Great comments in post #2. All that I will add is for you to consider your "physicality" relationship toward the bike you choose. The better you "fit" the bike as it is engineered and built from the factory, the less you will have to do to "adapt" to it. Don't fall into a trap of "More" (power, accessories, chrome, etc.) is better...but focus on how you will mesh with the machine. That means you need to consider your physical strength, height, and weight, along with your skill and confidence level.
I am 73 years old, 5ft-8" tall, 28" inseam (on a good day), and purchased my first BMW in March of this year. It is a 2011 R1200RT. I had been riding a '95 Honda VT1100C2 Shadow ACE for two decades. For me, it is quite an adjustment. Purchasing this bike has been kinda like going from "Freddy Flinstone's" foot-powered vehicle to a Star War's fighter...'cept I'm always contending with "gravity."
At an age when many of my contemporaries are trading in their physical activity toys for a recliner & TV remote, I'm reluctant to give up. In an age when nobody wants to admit their medical constraints, I keep no secret of dealing with my agent orange (Vietnam) related diabetes, and the other natural progression/constraints of "life." Therefore, I'm still adjusting to this new (to me) machine. I have a standard and low seat, a small adjustment in reach (bar risers), and Beemer Buddies (grip covers).

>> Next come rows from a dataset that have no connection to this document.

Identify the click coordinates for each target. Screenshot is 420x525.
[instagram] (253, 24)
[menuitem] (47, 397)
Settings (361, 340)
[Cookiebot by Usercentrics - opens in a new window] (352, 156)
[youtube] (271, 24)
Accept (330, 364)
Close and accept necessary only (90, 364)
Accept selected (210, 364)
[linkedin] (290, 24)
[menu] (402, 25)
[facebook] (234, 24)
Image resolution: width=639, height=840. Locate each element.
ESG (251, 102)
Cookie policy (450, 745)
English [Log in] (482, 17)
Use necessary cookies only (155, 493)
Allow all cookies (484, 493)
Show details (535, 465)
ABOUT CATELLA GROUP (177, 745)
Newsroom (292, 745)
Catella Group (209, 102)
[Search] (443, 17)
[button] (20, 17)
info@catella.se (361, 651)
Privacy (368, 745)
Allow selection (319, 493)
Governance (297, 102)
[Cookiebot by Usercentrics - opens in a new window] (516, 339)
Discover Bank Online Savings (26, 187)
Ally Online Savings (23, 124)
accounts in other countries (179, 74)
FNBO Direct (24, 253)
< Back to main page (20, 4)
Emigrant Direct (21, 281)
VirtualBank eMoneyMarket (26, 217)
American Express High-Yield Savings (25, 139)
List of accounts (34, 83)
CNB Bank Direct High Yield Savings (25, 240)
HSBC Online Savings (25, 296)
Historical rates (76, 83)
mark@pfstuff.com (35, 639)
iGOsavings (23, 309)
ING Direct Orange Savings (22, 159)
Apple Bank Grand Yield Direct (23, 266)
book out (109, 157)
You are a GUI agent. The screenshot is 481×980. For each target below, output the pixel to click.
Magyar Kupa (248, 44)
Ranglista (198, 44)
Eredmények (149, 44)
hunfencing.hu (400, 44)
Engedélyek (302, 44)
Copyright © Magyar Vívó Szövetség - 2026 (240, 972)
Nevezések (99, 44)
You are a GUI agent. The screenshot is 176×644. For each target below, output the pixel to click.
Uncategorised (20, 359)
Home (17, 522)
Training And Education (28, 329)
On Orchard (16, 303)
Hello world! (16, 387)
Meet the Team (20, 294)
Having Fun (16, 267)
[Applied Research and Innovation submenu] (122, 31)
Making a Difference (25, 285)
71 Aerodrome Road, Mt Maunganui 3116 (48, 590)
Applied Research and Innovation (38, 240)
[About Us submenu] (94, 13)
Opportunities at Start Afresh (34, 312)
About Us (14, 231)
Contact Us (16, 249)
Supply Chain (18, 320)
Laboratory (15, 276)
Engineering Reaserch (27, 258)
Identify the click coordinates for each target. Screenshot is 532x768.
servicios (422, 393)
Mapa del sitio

This bike is quite a departure in riding position over my Honda, and I'm used to a "Heel-Toe" shifter. I am enjoying the acceleration, adjustable windscreen, and better gas mileage. Along with better mileage is "range." Friday I rode over 200 miles and returned home with about a half-tank of gas. Having such wonderful instruments as a gas gauge, gear indicator, and tachometer is fantastic!
Currently, I'm still working out whether the "adjustments" I'm dealing with (low back pain, hand numbness, cramps) are related to my physical condition or the bike. The more you test ride, question, and contemplate your options before you buy, the better your chances of a positive experience. Whatever you decide, I wish you all the best.